Il a été victime d’une véritable rossée.

Ils étaient trois à répondre, devant le président Coppée, d’une bagarre qui avait eu lieu à Fleurus. Mais comme le magistrat l’a fait remarquer, si on parlait d’échange de coups, la victime en avait reçu bien plus qu’elle n’en avait donnés.

Tout avait pourtant bien commencé, ce soir de mai 2014, avec une rencontre de mini-foot. On avait joué, mais après cela, on avait bu, beaucoup bu, et on était reparti en voiture, dans Fleurus. On s’y était engagé dans une rue à sens unique, fort étroite. Les trois prévenus étaient à bord de la même voiture quand, derrière eux, un automobiliste s’est trouvé bloqué. "On est descendu pour lui parler, pour lui expliquer qu’on vidait le coffre", explique Kevin, un des trois prévenus. Ironique, le président Coppée s’étonne : "Oui, et après cette aimable conversation ?".
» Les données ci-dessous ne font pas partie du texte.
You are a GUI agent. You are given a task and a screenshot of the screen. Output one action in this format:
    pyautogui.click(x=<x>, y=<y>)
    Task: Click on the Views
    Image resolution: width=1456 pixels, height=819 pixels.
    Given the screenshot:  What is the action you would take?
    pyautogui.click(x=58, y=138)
Là, Kevin a un grand trou de mémoire. Il se souvient seulement qu’il n’a pas frappé. En insistant un peu, on parvient tout de même à lui faire avouer qu’il est parti en laissant là l’autre automobiliste, qui a été victime d’une véritable rossée, à coups de poings et de pieds. "Moi, j’ai pas frappé, répète le prévenu. D’ailleurs, j’ai montré mes mains à la juge d’instruction, il n’y avait pas de traces de coups".

Tout cela, expliqué avec une forme de détachement, et un peu de honte, tout de même : d’accord, il n’aurait pas dû partir, mais bon… Les deux autres sont venus sans avocat. À part se tortiller sur le banc et grommeler des explications du genre "ben on avait bu", rien n’en émerge, sinon le sentiment qu’ils n’ont pas tout à fait mesuré la gravité de l’agression. Jugement le 18 avril.